O quadro que Paulo traça é: os crentes que morreram
ressuscitarão primeiro (“à voz do arcanjo”, “ao som da trombeta de Deus” –
elementos da escatologia judaica); depois, em companhia de “nós, os vivos”,
irão ao encontro do Senhor que vem na sua glória e permanecerão com Ele para
sempre. Porém, o que está em causa não é o quadro fotográfico da última vinda
do Senhor, mas tranquilizar os Tessalonicenses, assegurando que não haverá
diferença ou discriminação entre os que morreram antes da vinda de Jesus e os
que permanecerem vivos até esse instante: uns e outros encontrar-se-ão com o
Senhor Jesus, partilharão o seu triunfo e entrarão com Ele na glória.
A certeza da ressurreição garante-nos que Deus tem um
desígnio de salvação e de vida para cada homem e que está a realizar-se
continuamente em nós, até à sua concretização plena, quando nos encontrarmos
definitivamente com Deus.

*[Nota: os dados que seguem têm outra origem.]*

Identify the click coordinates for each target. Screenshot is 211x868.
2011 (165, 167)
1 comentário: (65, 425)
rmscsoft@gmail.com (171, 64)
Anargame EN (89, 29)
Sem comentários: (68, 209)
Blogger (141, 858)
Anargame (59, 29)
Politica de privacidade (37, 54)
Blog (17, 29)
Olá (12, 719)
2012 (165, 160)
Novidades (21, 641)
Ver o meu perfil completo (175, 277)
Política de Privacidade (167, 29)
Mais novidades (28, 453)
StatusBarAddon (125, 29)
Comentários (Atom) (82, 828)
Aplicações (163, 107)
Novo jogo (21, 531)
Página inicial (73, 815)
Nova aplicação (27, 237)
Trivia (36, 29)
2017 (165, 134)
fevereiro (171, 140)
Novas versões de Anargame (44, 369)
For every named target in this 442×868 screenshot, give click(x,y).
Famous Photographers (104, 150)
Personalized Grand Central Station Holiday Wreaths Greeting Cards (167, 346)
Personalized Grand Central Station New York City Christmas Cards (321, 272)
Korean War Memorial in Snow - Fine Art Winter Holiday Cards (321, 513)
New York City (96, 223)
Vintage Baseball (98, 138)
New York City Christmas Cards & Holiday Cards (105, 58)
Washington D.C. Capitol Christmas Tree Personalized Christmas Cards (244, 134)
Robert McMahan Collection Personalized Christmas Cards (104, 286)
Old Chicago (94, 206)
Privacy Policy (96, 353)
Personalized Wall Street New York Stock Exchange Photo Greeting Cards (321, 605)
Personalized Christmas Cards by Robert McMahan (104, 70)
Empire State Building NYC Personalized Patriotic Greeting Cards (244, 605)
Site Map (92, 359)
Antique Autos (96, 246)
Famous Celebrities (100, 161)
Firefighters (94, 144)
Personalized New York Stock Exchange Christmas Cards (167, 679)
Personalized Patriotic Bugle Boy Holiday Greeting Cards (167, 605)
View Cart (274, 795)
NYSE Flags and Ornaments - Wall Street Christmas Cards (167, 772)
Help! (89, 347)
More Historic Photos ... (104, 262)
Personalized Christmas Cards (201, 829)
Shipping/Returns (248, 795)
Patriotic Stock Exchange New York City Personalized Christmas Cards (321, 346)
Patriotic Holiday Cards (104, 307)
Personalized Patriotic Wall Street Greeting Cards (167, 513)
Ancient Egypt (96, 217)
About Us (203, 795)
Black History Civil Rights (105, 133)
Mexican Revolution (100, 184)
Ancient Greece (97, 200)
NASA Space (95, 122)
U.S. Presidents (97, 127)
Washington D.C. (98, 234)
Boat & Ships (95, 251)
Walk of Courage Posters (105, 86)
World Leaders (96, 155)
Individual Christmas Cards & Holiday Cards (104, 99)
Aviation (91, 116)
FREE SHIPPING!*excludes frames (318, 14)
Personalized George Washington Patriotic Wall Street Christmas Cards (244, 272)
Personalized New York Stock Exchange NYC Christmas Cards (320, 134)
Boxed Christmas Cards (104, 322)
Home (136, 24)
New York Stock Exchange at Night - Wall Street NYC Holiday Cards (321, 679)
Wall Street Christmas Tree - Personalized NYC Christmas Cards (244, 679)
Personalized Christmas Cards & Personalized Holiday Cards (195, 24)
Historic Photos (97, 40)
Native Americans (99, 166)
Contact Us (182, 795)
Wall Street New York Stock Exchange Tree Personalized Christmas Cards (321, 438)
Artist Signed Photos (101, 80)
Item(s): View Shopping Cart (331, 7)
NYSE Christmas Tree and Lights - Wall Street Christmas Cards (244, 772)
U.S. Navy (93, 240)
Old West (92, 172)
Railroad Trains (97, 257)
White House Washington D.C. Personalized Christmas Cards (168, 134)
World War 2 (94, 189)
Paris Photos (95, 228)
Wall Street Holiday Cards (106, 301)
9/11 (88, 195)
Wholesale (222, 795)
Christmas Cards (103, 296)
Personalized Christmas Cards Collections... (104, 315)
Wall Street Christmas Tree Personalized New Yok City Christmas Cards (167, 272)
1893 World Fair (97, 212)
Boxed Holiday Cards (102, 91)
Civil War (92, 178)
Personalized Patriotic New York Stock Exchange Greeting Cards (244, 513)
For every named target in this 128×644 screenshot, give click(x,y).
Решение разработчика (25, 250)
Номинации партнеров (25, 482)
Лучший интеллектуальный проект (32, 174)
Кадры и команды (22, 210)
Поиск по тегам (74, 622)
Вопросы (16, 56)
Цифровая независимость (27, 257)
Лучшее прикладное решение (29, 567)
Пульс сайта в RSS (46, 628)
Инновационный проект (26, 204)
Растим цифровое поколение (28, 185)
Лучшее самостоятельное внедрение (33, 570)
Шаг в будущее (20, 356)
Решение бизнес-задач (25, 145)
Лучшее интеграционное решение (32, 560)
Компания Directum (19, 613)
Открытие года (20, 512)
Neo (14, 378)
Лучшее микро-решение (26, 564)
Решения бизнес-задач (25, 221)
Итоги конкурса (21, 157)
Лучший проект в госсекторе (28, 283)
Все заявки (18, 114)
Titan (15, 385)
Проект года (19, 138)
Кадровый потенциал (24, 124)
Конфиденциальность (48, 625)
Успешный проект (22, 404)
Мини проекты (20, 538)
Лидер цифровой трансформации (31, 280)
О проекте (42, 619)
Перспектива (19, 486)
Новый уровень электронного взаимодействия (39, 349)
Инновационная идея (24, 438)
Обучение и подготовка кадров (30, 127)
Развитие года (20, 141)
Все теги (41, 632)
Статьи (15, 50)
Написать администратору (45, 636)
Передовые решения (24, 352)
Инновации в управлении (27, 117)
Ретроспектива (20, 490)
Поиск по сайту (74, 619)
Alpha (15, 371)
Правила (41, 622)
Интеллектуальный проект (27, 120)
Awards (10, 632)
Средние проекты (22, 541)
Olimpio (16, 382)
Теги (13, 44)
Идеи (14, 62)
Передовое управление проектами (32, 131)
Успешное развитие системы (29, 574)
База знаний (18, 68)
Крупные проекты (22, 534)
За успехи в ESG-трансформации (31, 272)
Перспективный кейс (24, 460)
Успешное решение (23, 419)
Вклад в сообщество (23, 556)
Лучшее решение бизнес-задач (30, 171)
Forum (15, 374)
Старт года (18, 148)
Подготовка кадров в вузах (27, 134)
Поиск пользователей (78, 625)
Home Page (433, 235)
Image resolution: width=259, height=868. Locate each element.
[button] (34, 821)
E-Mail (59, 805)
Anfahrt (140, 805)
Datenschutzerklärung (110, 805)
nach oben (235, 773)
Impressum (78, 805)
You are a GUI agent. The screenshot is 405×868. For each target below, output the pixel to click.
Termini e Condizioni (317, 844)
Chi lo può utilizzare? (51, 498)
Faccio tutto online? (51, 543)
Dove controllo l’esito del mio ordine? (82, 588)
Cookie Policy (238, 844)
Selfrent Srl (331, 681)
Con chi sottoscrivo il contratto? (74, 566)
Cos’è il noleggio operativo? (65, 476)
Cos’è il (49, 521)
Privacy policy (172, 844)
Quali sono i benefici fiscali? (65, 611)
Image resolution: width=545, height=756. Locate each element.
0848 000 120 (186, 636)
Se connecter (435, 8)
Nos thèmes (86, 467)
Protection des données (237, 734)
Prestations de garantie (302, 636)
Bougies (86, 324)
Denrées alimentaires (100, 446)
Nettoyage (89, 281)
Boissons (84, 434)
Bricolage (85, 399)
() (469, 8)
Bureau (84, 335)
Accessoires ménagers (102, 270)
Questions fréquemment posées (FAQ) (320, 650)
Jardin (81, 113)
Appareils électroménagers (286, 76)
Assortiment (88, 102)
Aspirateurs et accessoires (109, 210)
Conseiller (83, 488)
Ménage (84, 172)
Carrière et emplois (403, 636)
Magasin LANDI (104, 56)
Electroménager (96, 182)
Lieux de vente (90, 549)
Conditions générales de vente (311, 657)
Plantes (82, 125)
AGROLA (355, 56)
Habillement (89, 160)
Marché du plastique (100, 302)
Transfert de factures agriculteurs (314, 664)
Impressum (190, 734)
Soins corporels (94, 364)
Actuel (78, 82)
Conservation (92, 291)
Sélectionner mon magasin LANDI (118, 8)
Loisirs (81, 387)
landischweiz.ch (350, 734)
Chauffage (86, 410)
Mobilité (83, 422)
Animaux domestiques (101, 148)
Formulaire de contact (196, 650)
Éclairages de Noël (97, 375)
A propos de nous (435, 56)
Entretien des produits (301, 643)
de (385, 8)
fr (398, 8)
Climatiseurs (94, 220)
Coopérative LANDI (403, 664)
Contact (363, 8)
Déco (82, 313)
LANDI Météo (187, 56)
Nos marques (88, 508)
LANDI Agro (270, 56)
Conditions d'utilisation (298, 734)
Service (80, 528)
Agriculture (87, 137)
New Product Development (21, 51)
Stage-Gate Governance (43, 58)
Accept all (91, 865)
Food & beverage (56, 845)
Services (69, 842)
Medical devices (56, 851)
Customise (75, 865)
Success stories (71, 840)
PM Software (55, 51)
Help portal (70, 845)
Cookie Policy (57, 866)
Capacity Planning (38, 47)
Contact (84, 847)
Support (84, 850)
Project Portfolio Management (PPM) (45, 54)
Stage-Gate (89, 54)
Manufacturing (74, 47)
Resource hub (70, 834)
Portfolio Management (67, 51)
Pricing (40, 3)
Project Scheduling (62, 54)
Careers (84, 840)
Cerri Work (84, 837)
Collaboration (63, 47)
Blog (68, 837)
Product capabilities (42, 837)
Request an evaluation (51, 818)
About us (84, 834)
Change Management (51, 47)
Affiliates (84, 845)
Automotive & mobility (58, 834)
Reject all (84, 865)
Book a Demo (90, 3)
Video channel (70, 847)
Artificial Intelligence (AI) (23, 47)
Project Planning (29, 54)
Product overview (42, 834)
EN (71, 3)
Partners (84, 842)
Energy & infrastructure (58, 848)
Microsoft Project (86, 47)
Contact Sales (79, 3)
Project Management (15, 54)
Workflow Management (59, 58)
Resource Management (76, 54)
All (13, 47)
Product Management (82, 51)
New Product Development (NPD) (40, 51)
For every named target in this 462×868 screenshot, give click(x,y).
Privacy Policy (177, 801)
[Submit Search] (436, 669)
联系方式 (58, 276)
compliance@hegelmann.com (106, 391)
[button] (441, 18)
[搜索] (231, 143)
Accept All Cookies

O presente não é, pois, um drama absurdo, sem sentido
ou finalidade; é a caminhada tranquila, confiante – embora feita no sofrimento
e na dor – em direção ao desabrochar pleno para essa vida total em que se
revelará o Homem Novo. Isto não quer dizer que devamos ignorar as coisas boas
deste Mundo, vivendo apenas à espera da recompensa futura, no céu; quer dizer
que a nossa existência deve ser – já neste mundo – a busca da vida e da
felicidade, o que implicará uma não conformação com o que nos rouba a vida e
nos impede de obter a felicidade plena, a perfeição última, a nós e a todos os
homens, nossos irmãos.
***
Depois desta descoberta, a sabedoria da preparação vigilante
leva-nos a viver sem medo. Comprometidos com o Reino de Deus, temos de nos
comprometer na luta pela justiça e pela paz, certos de que a injustiça e a
opressão não podem pôr fim à vida que nos anima; e, na medida em que nos
comprometemos com o Mundo novo inaugurado por Criso e o construímos com gestos
concretos, anunciamos a ressurreição plena do Mundo, dos viventes e das coisas.